BookBeat aimed to pass 400,000 paying users before the turn of the year, a level that has now been passed already in November. In 2020, BookBeat is also estimated to exceed SEK 500 million in revenue.


November 24 saw Bonnier-owned BookBeat’s monthly paying subscribers reach 400,000, ahead of expectations, and six days fewer than than five years after launch (November 30 will mark that auspicious day).

In a press release BookBeat CEO Niclas Sandin said,

It is great and symbolic that we reach this milestone before our fifth anniversary, we do it after having successfully entered several markets with completely different conditions either in the role of main challenger or market leader.

Sandin said BookBeat was a,

Business that constantly strives to be better today than we were yesterday. This is the key to us reaching a level in less than five years, which in coomparison has taken competitors over a decade to pass. It is also the key to the fact that over 400,000 paying users each month on average spend about 25 hours of their everyday life on books through us in strong competition with all other digital media.

BookBeat of course competes directly with Swedish rivals Storytel and Nextory in the audiobook and ebook arena, both in Sweden and in some other European countries. In addition to Sweden BookBeat operates in Denmark, Finland, Germany and Poland, offers a token service (thanks to publisher indifference) in the UK, and is notionally accessible across the EU.

Sandin explained how BookBeat had built its audience , 100k at a time:

• 100,000 paying users 26 July 2018.
• 200,000 paying users (339 days later) June 30, 2019
• 300,000 paying users (298 days later) April 23, 2020
• 400,000 paying users (215 days) 24 November 2020

We are only at the beginning of our journey where within a few years we aim to cross the milestone of one million paying users. A journey that we carry out step by step, 100,000 at a time, where innovation and growth become the sum of all the data-driven insights we together create and act on. That we shorten the time between each new milestone we reach is a fantastic rating from users on everything we do.

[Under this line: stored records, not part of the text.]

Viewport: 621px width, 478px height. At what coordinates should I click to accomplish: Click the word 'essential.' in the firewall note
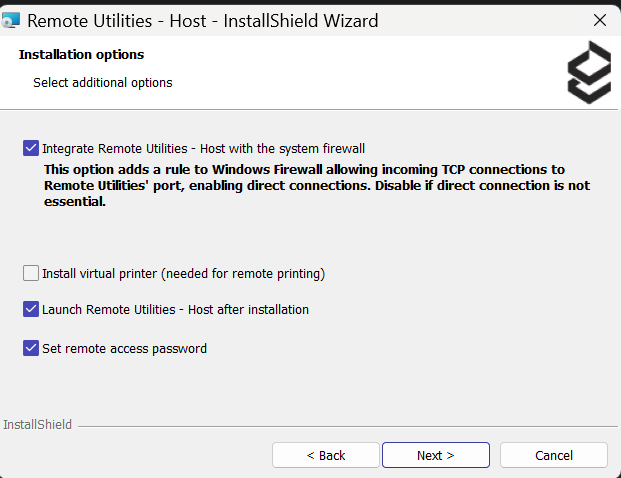[x=75, y=202]
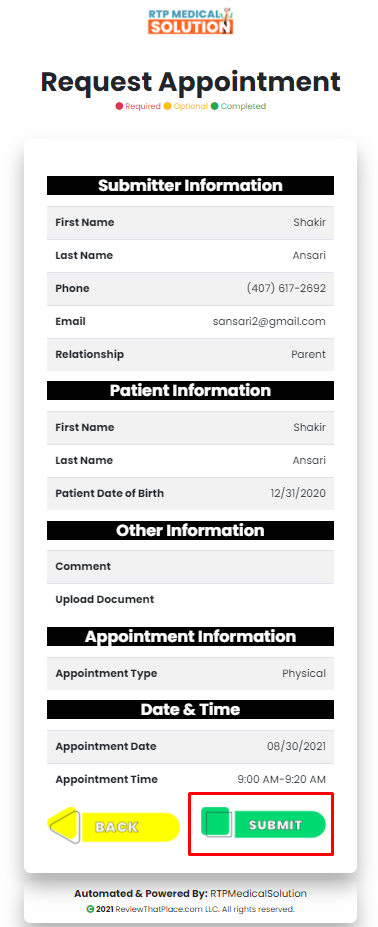Select the Submitter Information section header
The height and width of the screenshot is (927, 378).
click(x=190, y=185)
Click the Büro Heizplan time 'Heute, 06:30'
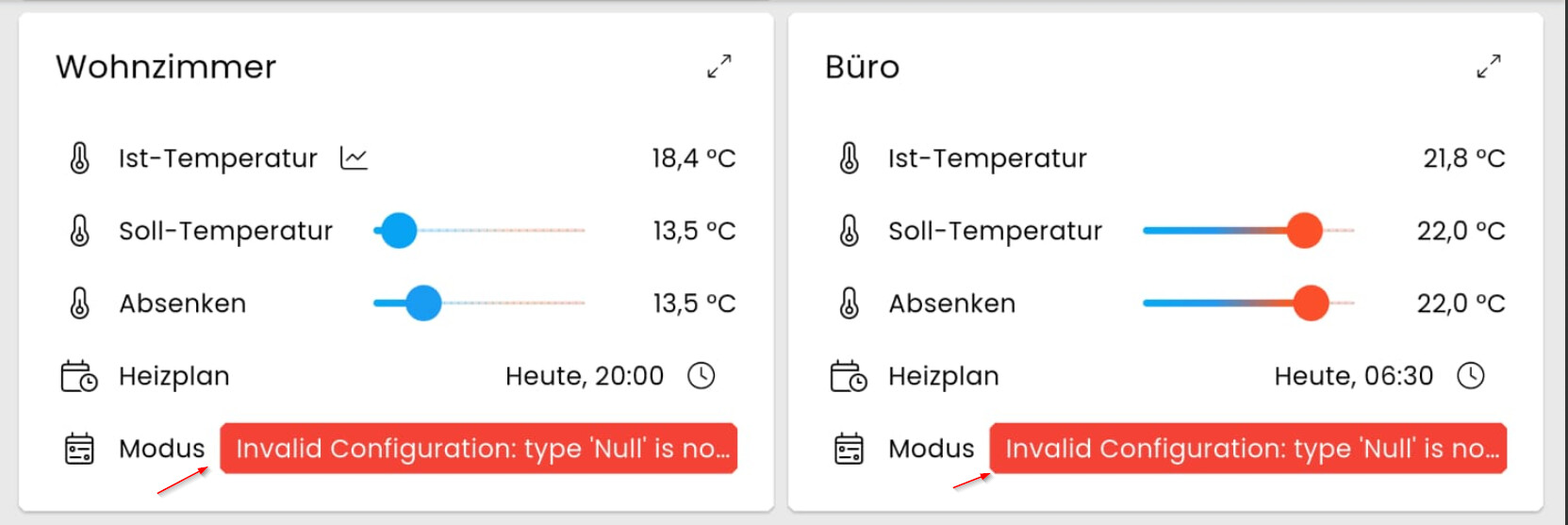This screenshot has width=1568, height=525. click(x=1353, y=376)
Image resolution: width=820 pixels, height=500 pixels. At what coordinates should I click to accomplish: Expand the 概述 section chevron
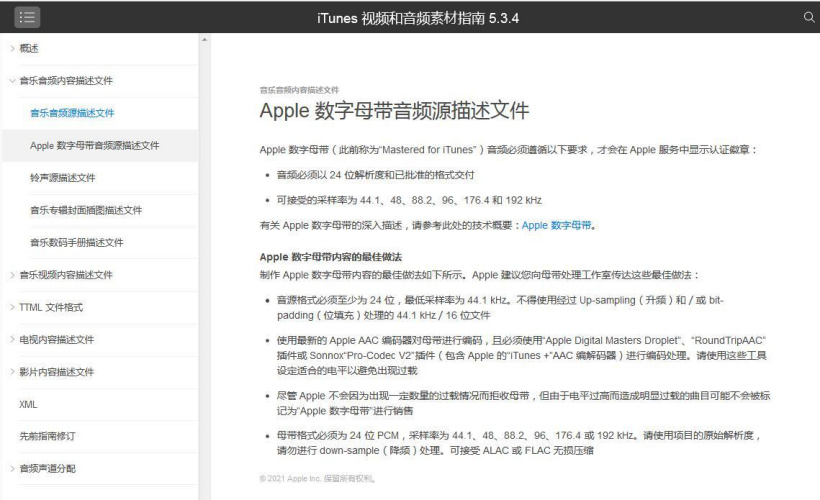click(x=12, y=49)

BookBeat aimed to pass 400,000 paying users before the turn of the year, a level that has now been passed already in November. In 2020, BookBeat is also estimated to exceed SEK 500 million in revenue.

Summarising the press release for Boktugg, Sölve Dahlgren said:

Nextory, Bookbeat and Storytel are all chasing market shares both in Sweden and in a number of other countries around Europe. Expansion costs. For 2019, Bookbeat AB reported sales of SEK 272 million and a loss of SEK 118 million (EBIT). When Bookbeat’s companies in Finland and Germany are included, however, sales land at a total of SEK 311 M (2019), Niclas Sandin points out.

In total, BookBeat (the Swedish company) has reported losses of more than SEK 370 million, a large part of which has been advertising space purchased in Bonnier-owned media such as Dagens Nyheter and TV4 (which is now owned by Telia).

While both BookBeat and Storytel share their subscriber and revenue numbers, Nextory offers us only percentages –

so it’s impossible to be sure just where BookBeat and Nextory stand in the battle for second place behind the clear market leader, Storytel.

In October TNPS reported that BookBeat had seen a 69% revenue boost in Q3.

This followed an 82% revenue boost in Q2.

All this on top of an “incredible” 2019.